(Records drawn from a dataset)
# # # # # # #
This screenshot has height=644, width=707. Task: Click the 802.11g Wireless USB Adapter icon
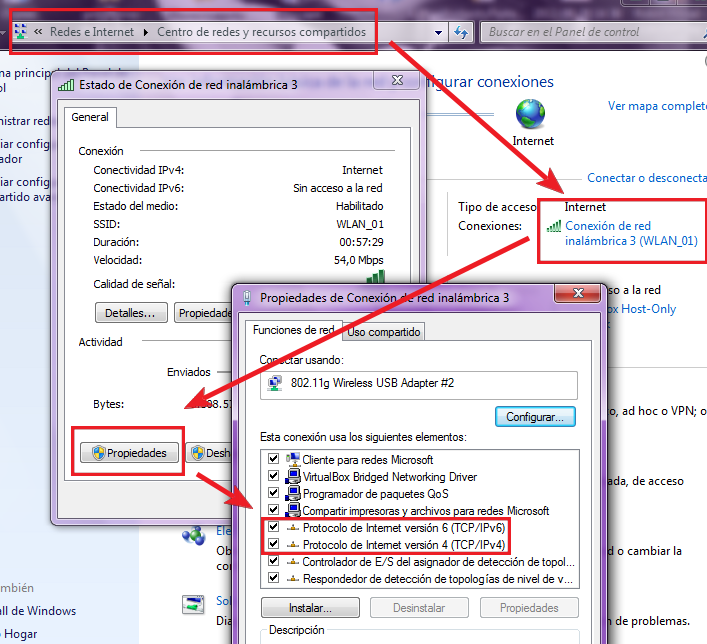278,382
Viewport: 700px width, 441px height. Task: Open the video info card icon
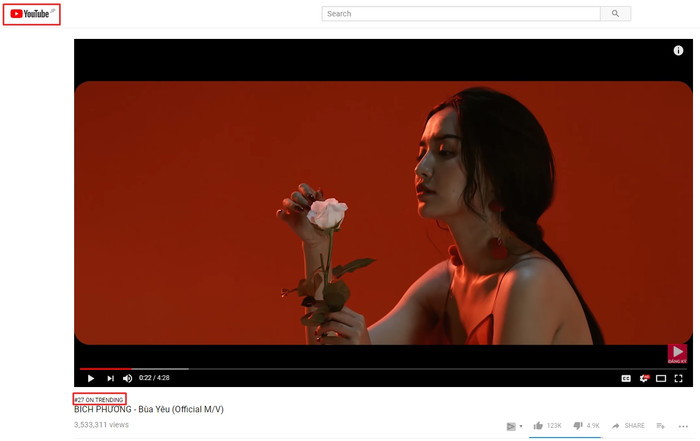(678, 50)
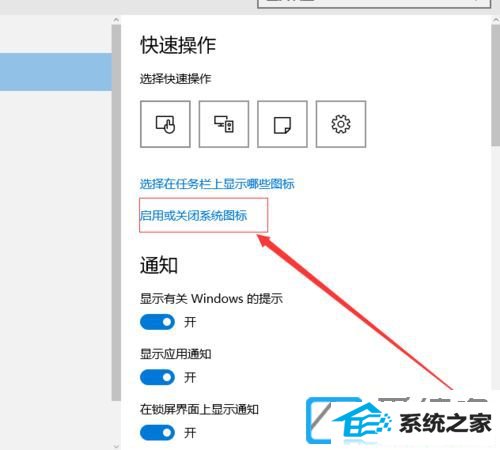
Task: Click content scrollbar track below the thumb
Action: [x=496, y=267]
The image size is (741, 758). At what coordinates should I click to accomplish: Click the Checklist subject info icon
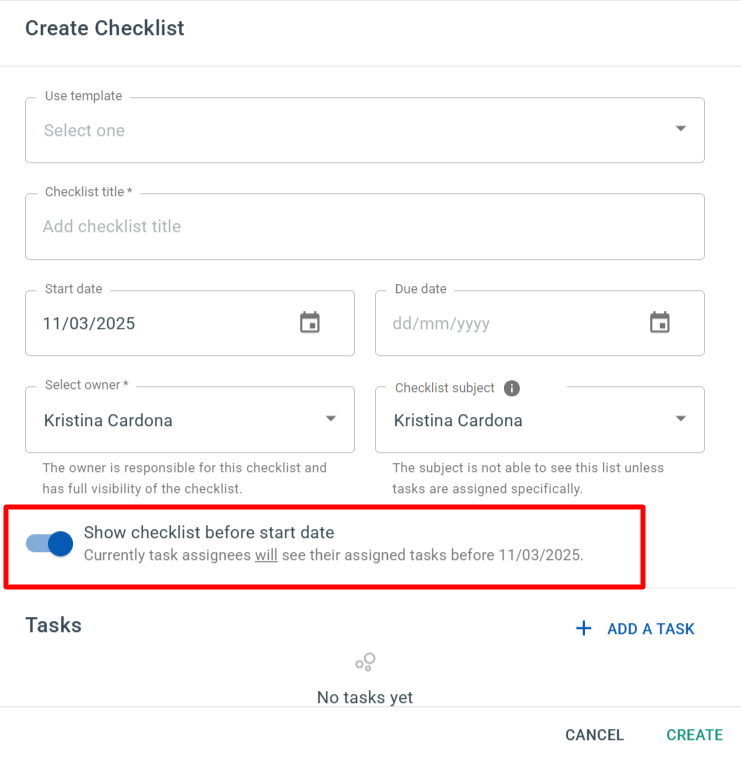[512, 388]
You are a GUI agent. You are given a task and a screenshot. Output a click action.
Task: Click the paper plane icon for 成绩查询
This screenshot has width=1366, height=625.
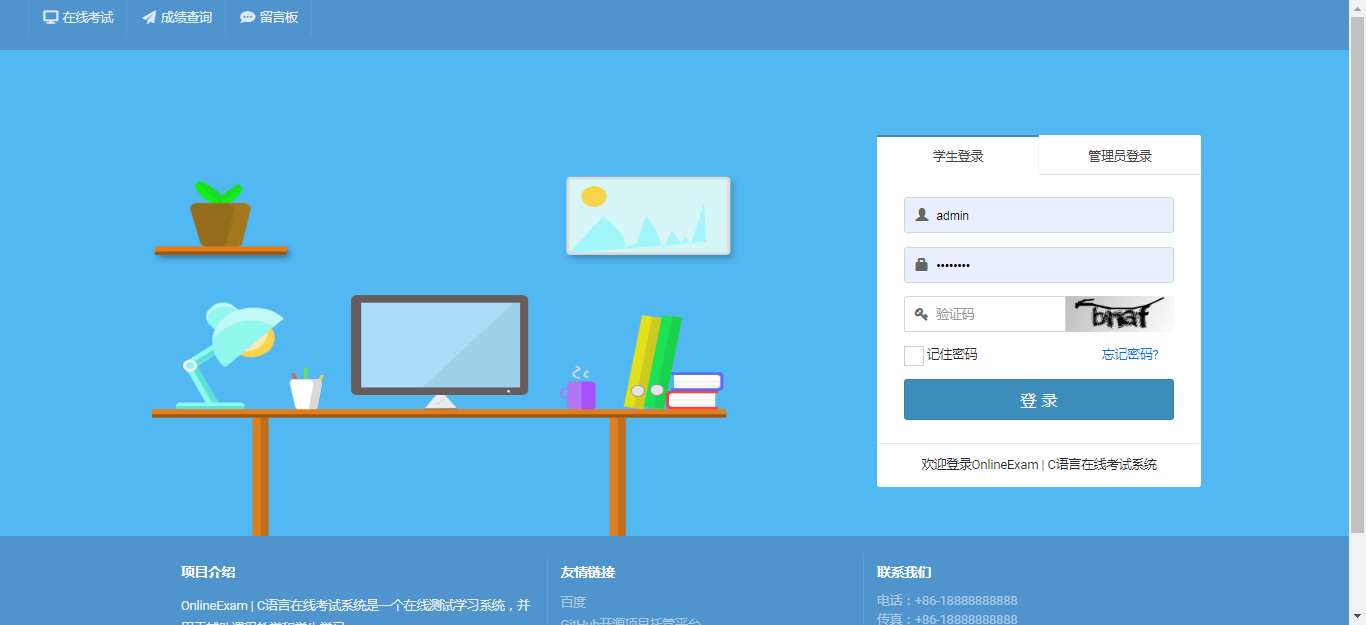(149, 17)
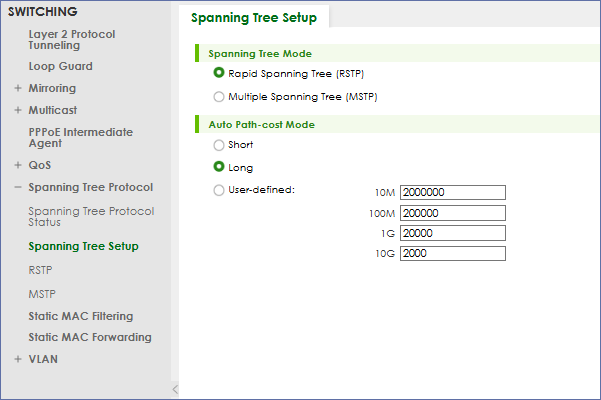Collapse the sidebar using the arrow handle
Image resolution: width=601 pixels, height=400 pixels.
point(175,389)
# # # # # # #
What to work on:
Print all of the entries word for word. Omit the pictures they contain.

Result of the exercise:
This screenshot has height=644, width=707. Task: Click the 802.11g Wireless USB Adapter icon
278,382
Viewport: 700px width, 441px height. Task: Open the video info card icon
(678, 50)
Task: Click content scrollbar track below the thumb
Action: [x=496, y=267]
The image size is (741, 758). At what coordinates should I click to accomplish: Click the Checklist subject info icon
[512, 388]
You are a GUI agent. You are given a task and a screenshot. Output a click action.
Task: Click the paper plane icon for 成绩查询
This screenshot has width=1366, height=625.
(149, 17)
Collapse the sidebar using the arrow handle
Image resolution: width=601 pixels, height=400 pixels.
point(175,389)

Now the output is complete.